Dans ce décor de conte de fées, où l’on attend la marâtre – le colonel est veuf –, le narrateur fait doucement basculer le récit dans une dimension métaphysique sur la vieillesse et la mort, servi par une narration quasi hypnotique, où l’action semble tourner en rond mais évolue subrepticement. De la forteresse, point d’ancrage du texte, le colonel assiste impuissant à la dérive de la frontière qui le sépare d’avec le nord. Sur les terres marécageuses, impossible d’édifier des ouvrages de défense. Les patrouilles qui se rendent dans ces endroits isolés ramènent d’étranges témoignages : de sombres cavaliers apparaissent et disparaissent dans la brume. Se rapprochent de la forteresse. Qui sont-ils, que veulent-ils, nul ne sait.

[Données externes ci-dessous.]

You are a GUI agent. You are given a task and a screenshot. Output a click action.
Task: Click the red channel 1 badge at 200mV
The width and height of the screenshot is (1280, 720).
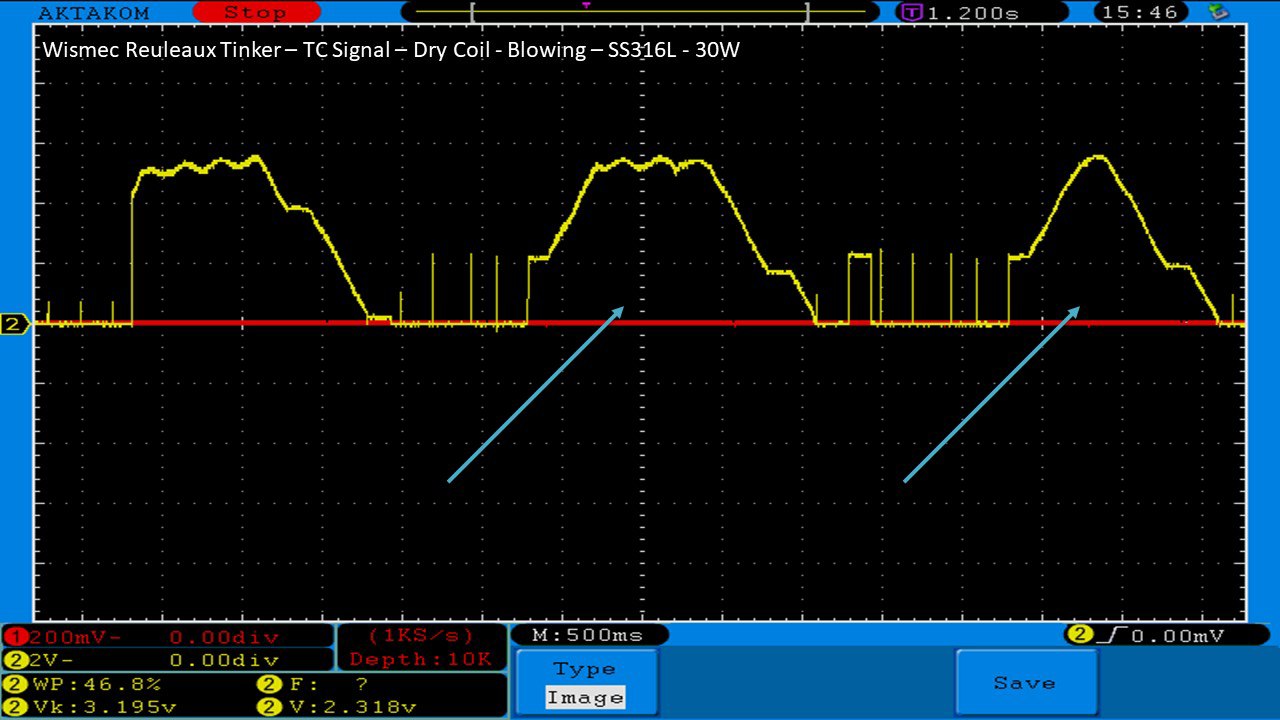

Tout en utilisant les codes du conte, la spirale tempétueuse du récit baigne dans une atmosphère étrange, et se resserre autour du colonel, fait plier sa carcasse de soldat aguerri. La phrase éminemment poétique de Jean Lods (né en 1938) sait peindre comme seul un pointilliste le ferait ce territoire de sable et de tourbe, le vacillement des bateaux, le martèlement des sabots. Le Dernier Colonel nous perd dans ses brouillards, et laisse sur la langue le goût de sel des aventures de Robert Louis Stevenson.
Virginie Mailles Viard
LE DERNIER COLONEL
DE JEAN LODS
Phébus, 200 pages, 17 €
Domaine français Le Dernier Colonel
avril 2016 | Le Matricule des Anges n°172
| par
Virginie Mailles Viard
Un livre
Le Matricule des Anges n°172
, avril 2016.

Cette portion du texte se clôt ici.